Cook’s Guide To: Chicken
Chicken is undeniably the most consumed form of poultry in the world. More than 50 billion chickens are reared annually for both their meat and eggs, but not all chickens sold in the market today are the same. Consumers are increasingly spoilt for choice as there are substantially more varieties of chickens available. Let’s take a look at some of the varieties.
Common types of chicken:
Most chickens are reared for 50 to 60 days using intensive farming methods, which means that they are typically kept in cages and fed with medication to boost their health and prevent diseases from spreading rapidly. This farming method is extremely effective and gives the farmers the highest yield, and consumers, lower prices. However, because of the lack of exercise and muscle-development, these chickens tend to be the least flavourful though the meat is tender. Spring chickens, which are generally younger and smaller, also fall into this group. This is a good choice for everyday use in soups, stews and curries.
These chickens are fed a strict diet of organic-certified feed and must be free-range. They also cannot be given any form of drugs or stimulants that encourages growth. An average organic chicken have a typical lifespan twice of the average common chicken and are allowed to roam freely to develop their muscles, which almost guarantees the quality of the bird. This explain why an average organic chicken is almost three times more expensive than the average chicken. Organic chickens can be found in Cold Storage and Swiss Butchery outlets.

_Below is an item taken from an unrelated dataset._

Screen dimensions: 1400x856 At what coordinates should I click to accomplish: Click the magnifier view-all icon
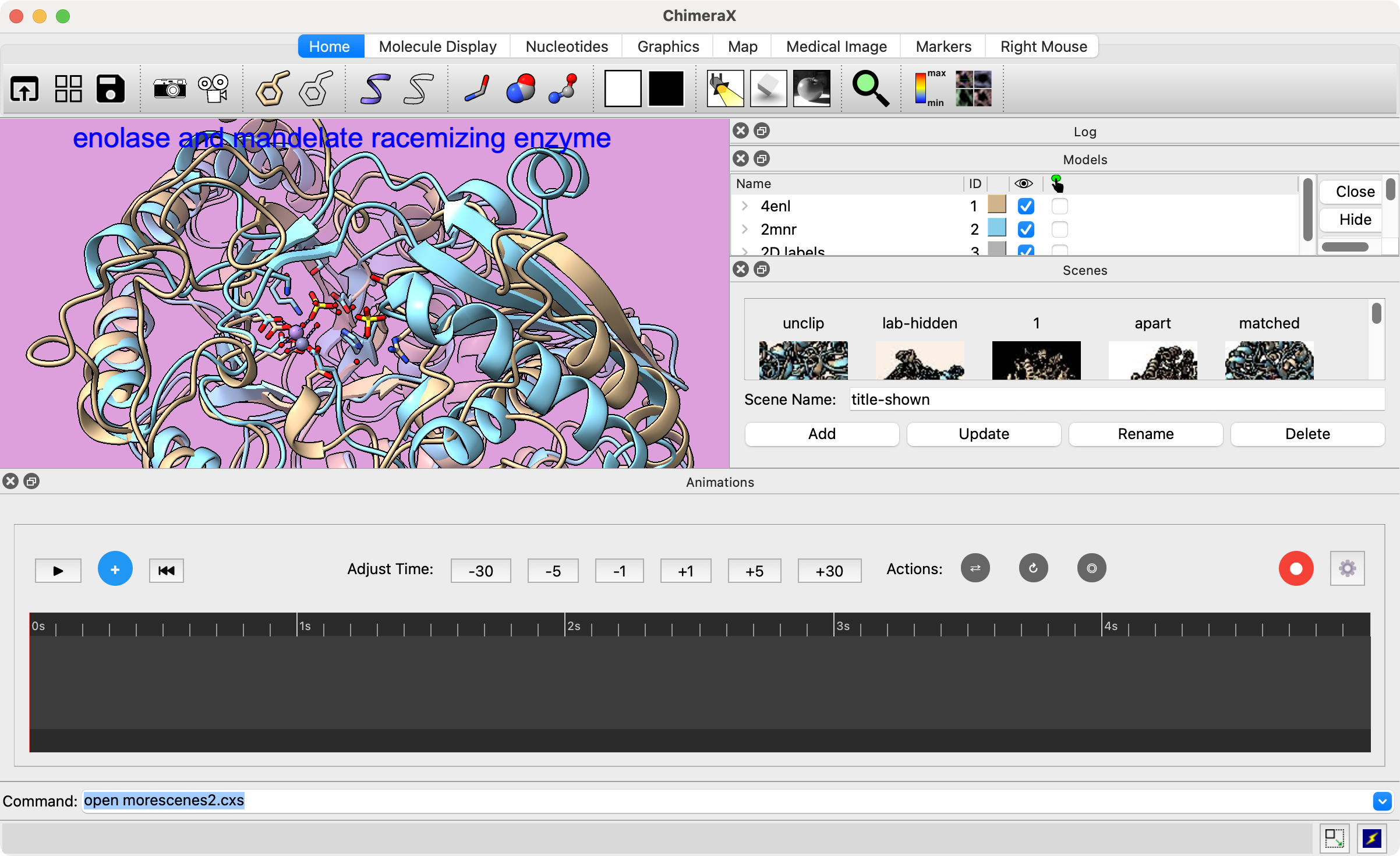point(870,89)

Antibiotics and growth hormone-free chickens:
These types of chickens are more recently introduced in the market. The empress chicken (available in Cold Storage outlets and Meidi-Ya) and the sakura chicken (available in NTUC outlets) are slightly more expensive than the average chicken. They are free from antibiotics, hormone stimulants and are free-range as well. They are also extremely tasty and definitely worth a try for their price. These chickens are best boiled, steam or roasted.

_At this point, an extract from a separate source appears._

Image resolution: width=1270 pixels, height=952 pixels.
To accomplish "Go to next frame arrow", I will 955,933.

These chickens are reared for at least 80 days and in an enclosed space where they develop muscles. Do not be fooled into thinking that the kampong chicken is definitely free-range. Most are actually reared in rows of cages using the kampong breed of chickens. The “real” kampong chicken will cost at least $15 per bird and are less fatty with firmer meat. The popular kampong chicken rice is one dish in which the flavour of the meat can be appreciated.

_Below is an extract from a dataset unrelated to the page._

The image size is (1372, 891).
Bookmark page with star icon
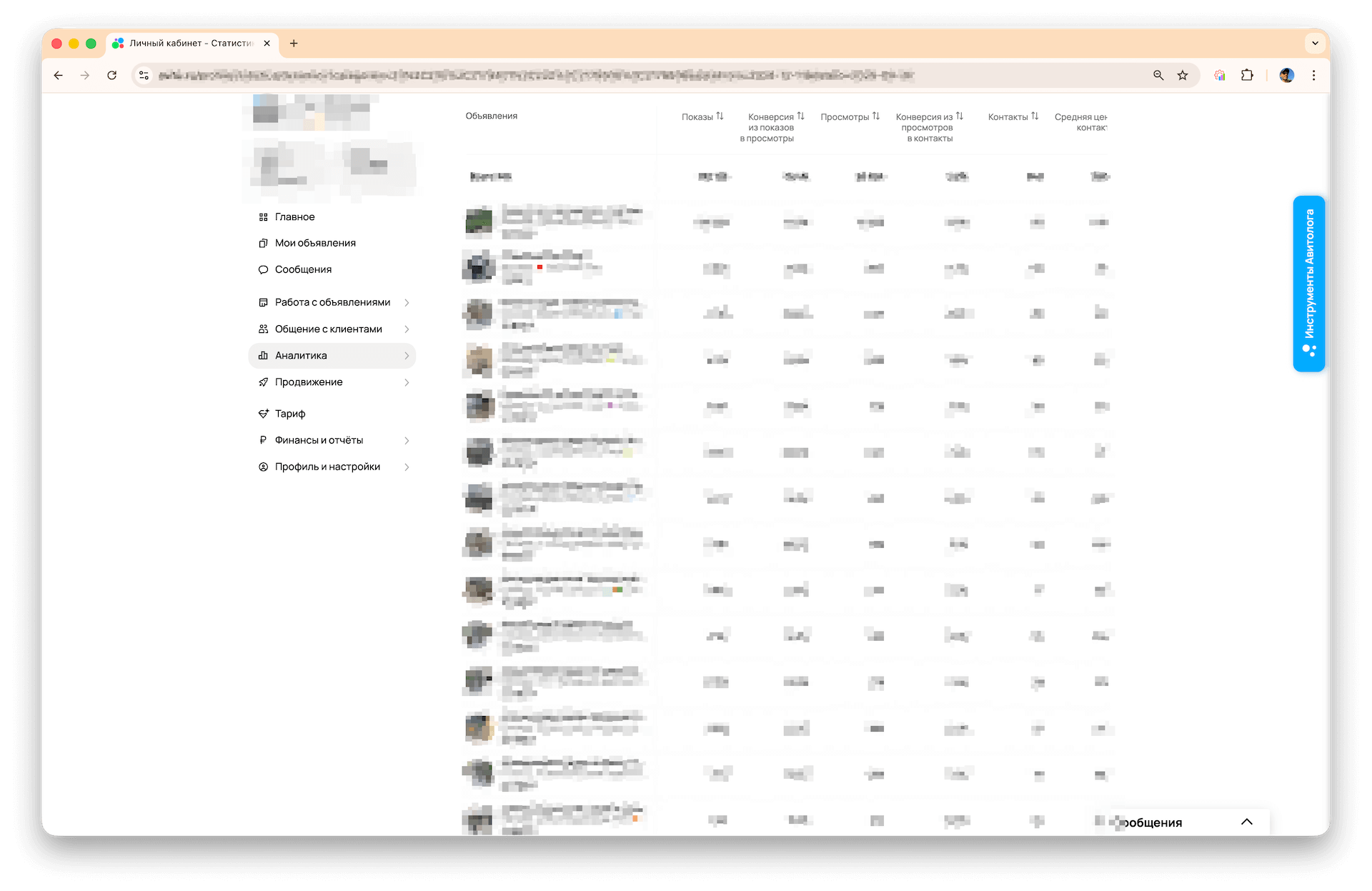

How to choose a good chicken?
A fresh chicken should look plump and rosy. If the chicken is wrapped in a bag, check the package carefully and make sure there is not too much blood in it and the flesh is not bruised or torn. Make sure the skin is intact as this will flavour and protect the meat during cooking.
How to store?
Fresh chicken will keep for up to 3 days. Take the chicken out of the bag, rinse and dry it thoroughly before storing it in the refrigerator. After use, wash the boards and knives thoroughly. Make sure the raw chicken does not come into contact with other food as there could be the risk of bacteria contamination. Supermarkets also sell frozen chicken that is defrosted for consumers’ convenience. Do not re-freeze these chickens.
Tip: You can keep the bones of cooked chicken and freeze them. After consolidating about 2-3kg worth, you can make a very good chicken stock by boiling the bones with vegetables like carrots, onions, celery and garlic for a couple of hours. This stock can be frozen for about 2 months.